だから、友達を見捨てて逃げても、世界を守ることなんて出来ない。未来を守ることが出来るのは、わたしたちだけなんだ。それに、ヴィジョンから出るとき、必ず助けるって綾ちゃんと約束した。わたしは、その約束を破りたくない。
「いちかばちか、賭けになってもいい?」
不意にわたしの肩口に捕まるヴェステンが言った。もちろん、わたしは頷き返す。
「みんなの残りの魔力をすべて結集して、唯一、闇の翼に勝つことが出来る魔法がある。でもね、前世のトーコでさえその魔法を成功させたことがない。もしも失敗すれば、みんな無事じゃ済まされないかもしれない。それでもいい?」
今度は、みんなに同意を求めるように、ヴェステンが振り返った。ソフィはすぐに頷き、それに、阿南くんも続く。

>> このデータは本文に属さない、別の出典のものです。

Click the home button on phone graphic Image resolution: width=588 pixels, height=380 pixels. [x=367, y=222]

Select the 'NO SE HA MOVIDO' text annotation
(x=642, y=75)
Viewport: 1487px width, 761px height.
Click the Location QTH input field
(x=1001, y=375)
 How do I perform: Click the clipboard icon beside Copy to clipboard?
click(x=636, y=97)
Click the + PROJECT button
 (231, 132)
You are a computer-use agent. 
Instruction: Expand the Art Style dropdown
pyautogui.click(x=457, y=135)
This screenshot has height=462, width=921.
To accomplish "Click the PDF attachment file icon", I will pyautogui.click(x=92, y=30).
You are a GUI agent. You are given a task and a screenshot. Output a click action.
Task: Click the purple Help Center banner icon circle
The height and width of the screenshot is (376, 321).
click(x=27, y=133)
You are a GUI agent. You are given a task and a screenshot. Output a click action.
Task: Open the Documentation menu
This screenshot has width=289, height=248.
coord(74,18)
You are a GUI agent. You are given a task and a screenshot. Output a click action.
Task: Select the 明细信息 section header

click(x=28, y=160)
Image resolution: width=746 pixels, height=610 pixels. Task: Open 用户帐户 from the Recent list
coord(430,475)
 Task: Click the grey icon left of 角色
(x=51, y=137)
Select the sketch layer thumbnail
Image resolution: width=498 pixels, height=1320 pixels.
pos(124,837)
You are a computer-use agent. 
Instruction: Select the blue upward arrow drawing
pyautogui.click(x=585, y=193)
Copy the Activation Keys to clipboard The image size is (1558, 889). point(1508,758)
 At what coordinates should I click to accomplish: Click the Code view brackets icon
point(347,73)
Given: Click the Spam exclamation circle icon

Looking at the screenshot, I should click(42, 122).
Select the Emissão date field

だけど、中禅寺さんだけは困ったような顔をする。
「ムチャクチャよ」
そう小さく言うと、わたしたちの視線から逃れるように、中禅寺さんが目をそむけた。どうしようもないと言うことは分かってる、でもどうにかしなきゃいけないことも分かってる。中禅寺さんは、その狭間で揺らいでいた。それだけ、彼女が現実的なものの見方が出来る人なんだと、わたしは思った。
「でも、ムチャクチャなのは承知済みだろ? 俺は賭け事嫌いじゃないからな」
阿南くんが、ぽんと中禅寺さんの肩を叩いた。
「うわっ、ギャンブラーな発言。今から、そんなこと言ってたら、ロクな大人になれないよ」
と、わたしは悪戯っぽく笑う。さっき、ダイエットしろとか女の子に向かって言ったことへの、お返しだ。すると阿南くんが、キッとわたしのことを睨みつけて、「一般的な賭け事じゃねえよっ!」と反論して、笑い出す。つられて、ソフィとヴェステンも笑い出す。
「何で笑えるの? こんな時に」
更に困った顔の中禅寺さん。わたしは、中禅寺さんにも笑顔を向けて、「こんなときだからだよ」と返した。
「『辛くても、悲しくても、笑顔だけは忘れるな』わたしのお母さんが、わたしに残してくれた言葉。笑ってたら、きっといいことがあるかもしれない。出来ないことも出来るかもしれない」
そう言って、わたしは中禅寺さんの右手を取った。更に左手をソフィが握る。そしてソフィの右手を阿南くんが取って、左手を傘を握るわたしの右手に添えた。
「かもしれないって、不確定すぎるわ」
「占いだっておんなじでしょ、中禅寺さん。かもしれないを、信じることが大切なんだよ。未来はそうやって切り拓く」
わたしが言うと、中禅寺さんは呆れたような顔をしてため息をつき、少しだけいつもの無表情に笑みを浮かべた。
「わたし、あなたが賭け事好きだなんて知らなかった。友達として忠告しておくわ。賭け事はこれを最後にしてね。……ヴェステン、その魔法って何なの?」
中禅寺さんの問いかけにヴェステンは、もう一度巨大な影となったメフィストフェレスを見上げた。
「リヒト・フリューゲル。光の翼。すべての白の元素を集めれば、光となる。その力で闇を切り裂くんだ」
「光の、翼……」
わたしは、その言葉に少しだけ驚いた。夢の中で見た、グレートヒェンの光の翼が脳裏を過ぎる。だけど、ヴェステンはそんなわたしの驚きを知ることもなく、みんなに指示を与える。
「魔力をトーコの傘に集中させて。トーコ、魔法の言葉は一度しか言わない、よく聞いて」
ヴェステンから、魔法の言葉を教わったわたしは、ゆっくりと瞳を閉じた。中禅寺さんの風を思わせる穏やかな魔力が左手を伝って流れ込む。ソフィのホムンクルスとしての魔力は、わたしたちの中で一番大きなうねりを持っていた。そして、阿南くんの魔力。温かい太陽の光のような優しい力。
「赤、青、緑、黄、四色の精霊と契約の名において、ここに集い、具現せよ。そは天からの使い。切り拓け! 未来の道。羽ばたけ! 光の翼。リヒト・フリューゲルっ!!」
魔法の言葉を叫ぶと、それに反応するかのように、傘に刻まれた魔法の文字から、まばゆい光があふれ出した。